# Occupation selection from NOC



## skreddy08 (Sep 2, 2020)

Hi everyone,

I have completed my B.Tech in Mechanical Engineering from IIIT and worked for more than six years (32 yrs old now) in the area of materials testing laboratory (powerplant applications) and quality inspection. I am planning to migrate to Canada with my spouse ( 28years old, BE in Computer Science with 4+ years work experience). However, I am a little confused about selecting an occupation from NOC.

Can someone please guide me on how to do it? I have booked date for IELTS also.


----------



## colchar (Oct 25, 2011)

Choose the code which most closely meets your job duties.

Keep in mind that you cannot work as an engineer in Canada because it is a regulated profession. Your education might not be good enough to meet Canadian standards.


----------



## skreddy08 (Sep 2, 2020)

As suggested, I may choose relevant occupation from NOC and apply for visa but when the profession is regulated, how do I work there? 

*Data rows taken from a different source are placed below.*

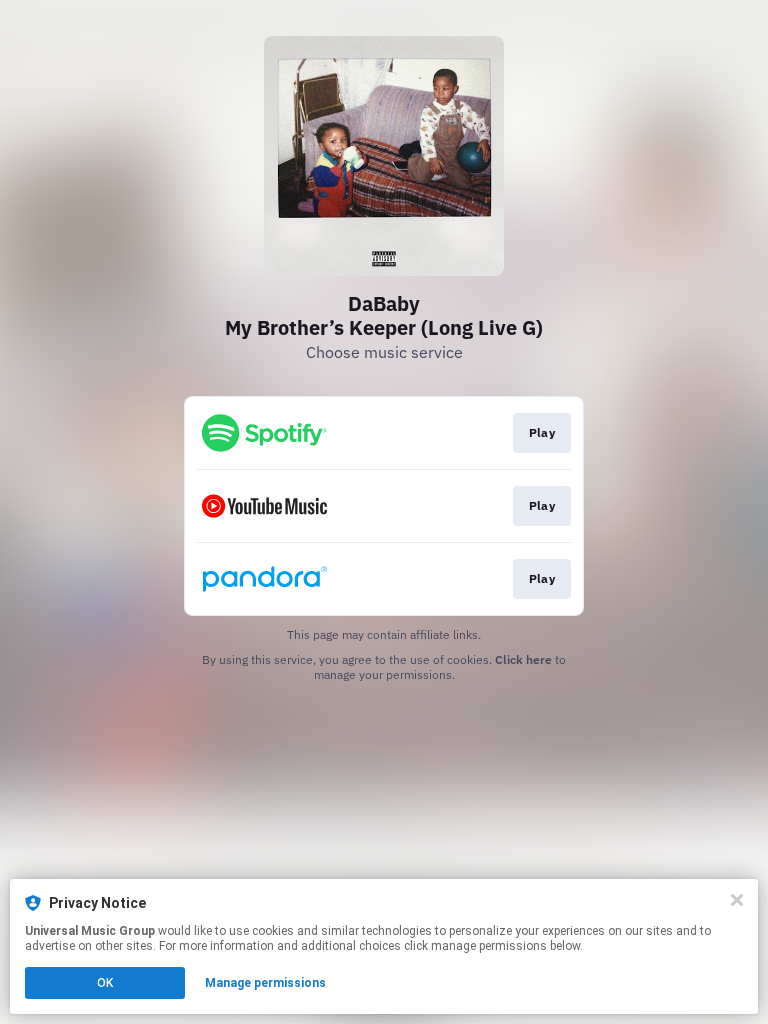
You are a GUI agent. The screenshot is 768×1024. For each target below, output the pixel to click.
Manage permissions (265, 983)
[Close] (737, 900)
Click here (523, 659)
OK (105, 983)
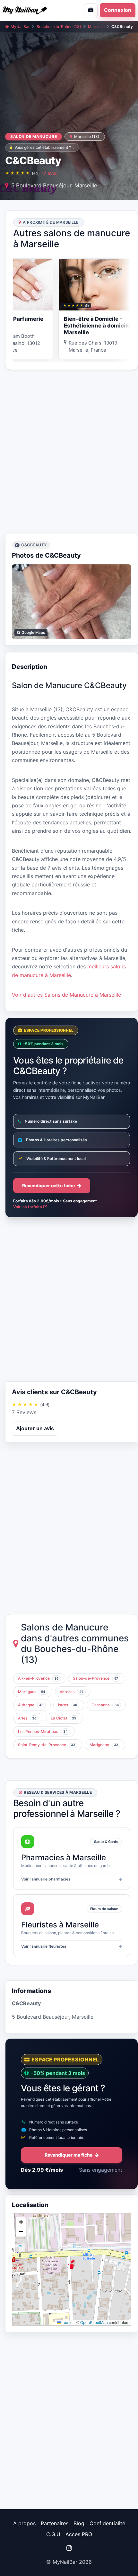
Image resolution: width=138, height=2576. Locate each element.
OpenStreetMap (94, 2322)
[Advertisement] (69, 452)
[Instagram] (69, 2548)
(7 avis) (50, 173)
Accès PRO (78, 2534)
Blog (78, 2523)
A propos (24, 2523)
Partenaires (54, 2523)
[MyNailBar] (33, 10)
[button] (71, 2264)
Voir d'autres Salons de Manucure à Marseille (66, 995)
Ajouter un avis (35, 1428)
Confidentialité (107, 2523)
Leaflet (67, 2322)
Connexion (117, 10)
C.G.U (53, 2534)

Do I need some sort of certifications?


----------



## colchar (Oct 25, 2011)

skreddy08 said:


> As suggested, I may choose relevant occupation from NOC and apply for visa but when the profession is regulated, how do I work there?
> 
> Do I need some sort of certifications?


Yes, and it is entirely possible that you won't be able to because your education isn't good enough.


----------



## EVHB (Feb 11, 2008)

Choosing your current NOC code is based on your current profession, and has nothing to do with the jobs you will be applying for after you get your visa and land in Canada.
So for now, you will have to look at what NOC describes best more than 50% of your daily tasks, and that is the one that you will use to apply.


----------



## skreddy08 (Sep 2, 2020)

EVHB said:


> Choosing your current NOC code is based on your current profession, and has nothing to do with the jobs you will be applying for after you get your visa and land in Canada.
> So for now, you will have to look at what NOC describes best more than 50% of your daily tasks, and that is the one that you will use to apply.


Thank you for your reply earlier. 
I have obtained ECA for myself and my wife and created an express entry profile. I managed to score L8 R8 W6.5 S7 in IELTS. The score of my profile as per the CRS system is 355 points. As the CRS cutoff scores are way advanced, I am left with an option of PNP. But the real concern is, how do I get a PNP?


----------